Не могу передать чувство отвращения, охватившее меня от одной мысли, что бывшие мои соотечественники осмелились нарушить столь благословенные дотоле мир и тишину. Что нужно было им? Какой злой гений руководил их поступками? Правда, среди моих знакомых французов, живущих в Москве, встречались и такие, что восторженным шепотом передавали вести о стремительном шествии Бонапарта. Но таких было немного. Большинство же были охвачены унынием.

Французская армия двигалась на Москву, и я из меры предосторожности решила выехать в Петербург. Но, увы… Никто не имел права уехать без личного разрешения камергера, даже почтовых лошадей нельзя было взять. Я попросила в дирекции московского театра отпуск, но и в отпуске мне было отказано, так как я его имела. Салоны затихли. Не могу сказать, чтобы мои русские друзья хоть как-то изменили ко мне свое расположение, но меж нами все-таки возникла легкая завеса, какая-то печальная полупрозрачная дымка, что-то такое совсем новое и необъяснимое. Мгла… Взятие Смоленска не способствовало успокоению умов. Все дворянство удалялось. Из Кремля и Воспитательного дома вывозили сокровища и драгоценности. Тянулась беспрерывная вереница телег и экипажей, нагруженных мебелью, картинами и всевозможными домашними вещами. Город становился пустыннее, и по мере приближения французской армии бегство усиливалось.
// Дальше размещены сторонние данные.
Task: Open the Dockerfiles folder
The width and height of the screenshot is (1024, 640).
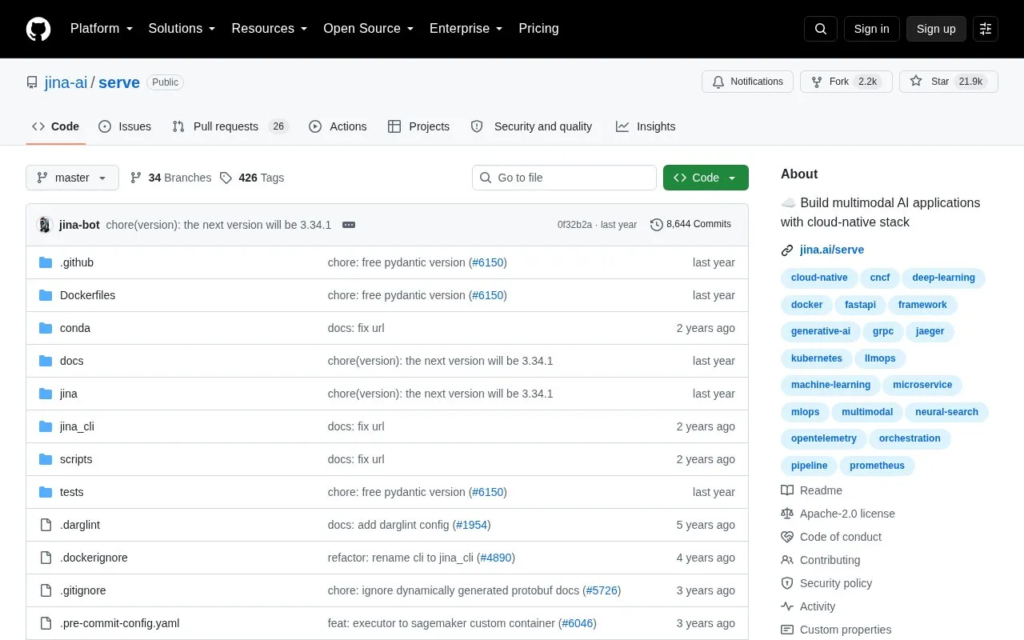Action: pyautogui.click(x=87, y=295)
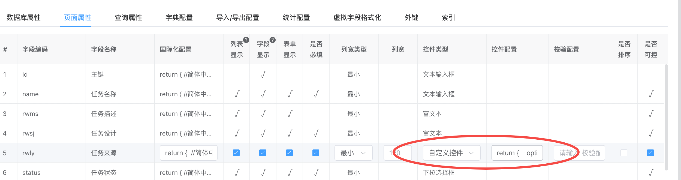
Task: Toggle 是否必填 checkbox in rwly row
Action: coord(316,153)
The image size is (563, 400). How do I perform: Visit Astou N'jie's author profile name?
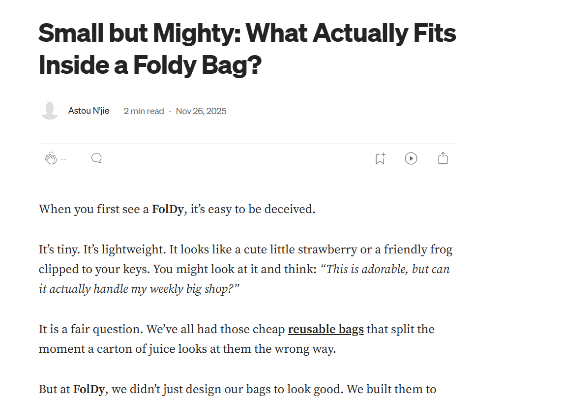click(89, 111)
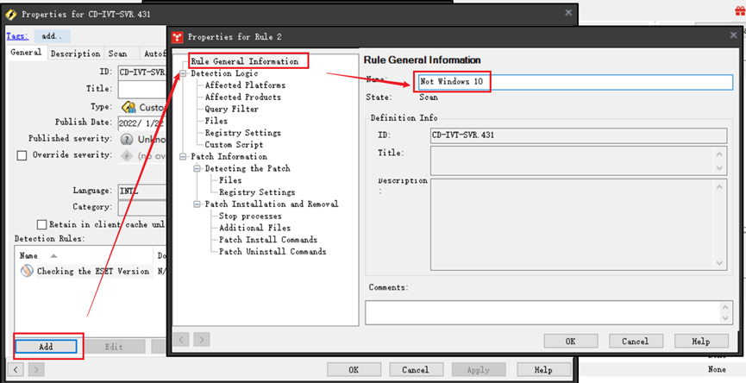Switch to the Description tab
Viewport: 746px width, 383px height.
(74, 53)
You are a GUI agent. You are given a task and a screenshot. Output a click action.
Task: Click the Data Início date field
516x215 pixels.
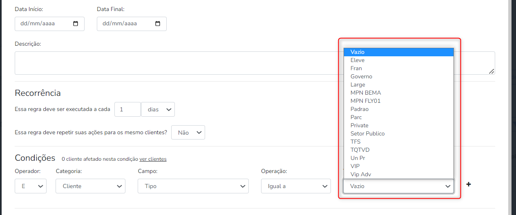tap(43, 24)
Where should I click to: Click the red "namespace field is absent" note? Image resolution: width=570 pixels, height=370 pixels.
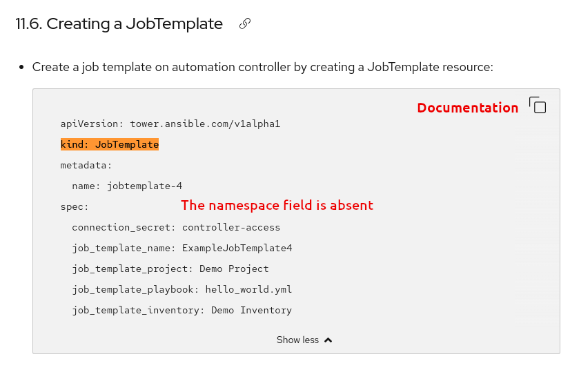(x=277, y=205)
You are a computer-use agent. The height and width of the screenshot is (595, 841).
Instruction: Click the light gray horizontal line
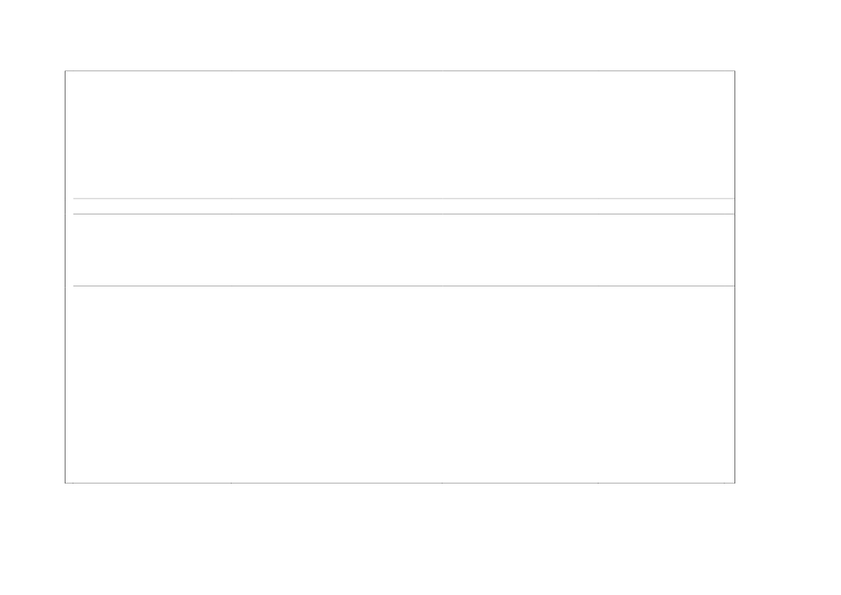pyautogui.click(x=404, y=199)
Война… Из боязни очутиться без съестных припасов каждый запасался провизией. Беспокойство скоро овладело всеми, так как поговаривали, что Москва останется в развалинах. Слухи о гигантском пожаре не затихали, и оставшиеся жители начали искать отдаленные районы города, чтобы избежать огня. Надеялись, что огонь затронет в основном ту часть города, по которой пройдет армия. Так как Москва велика, можно было предположить, что пламя не коснется ее отдаленных углов. Деревянные кварталы становились пустынны. Казалось, лишь каменные дворцы, покрытые железом, устоят в жертвенном огне.

Поварская была не лучшим местом, где можно было рассчитывать на спасение, и я тоже начала с душевной болью подумывать о перемене жилья, но внезапно взор мой остановился на соседнем двухэтажном каменном доме генерала Опочинина, большого, как рассказывали, чудака, жившего безвыездно в своей деревне. Его сад примыкал к нашему, и однажды утром я увидела, как к дому подошли возы и коляска, забегали люди, начали таскать в дом вещи, к вечеру в окнах вспыхнул свет, и от него распространялось такое умиротворение, такое мирное спокойствие, что на минуту забылись грозящие нам несчастья.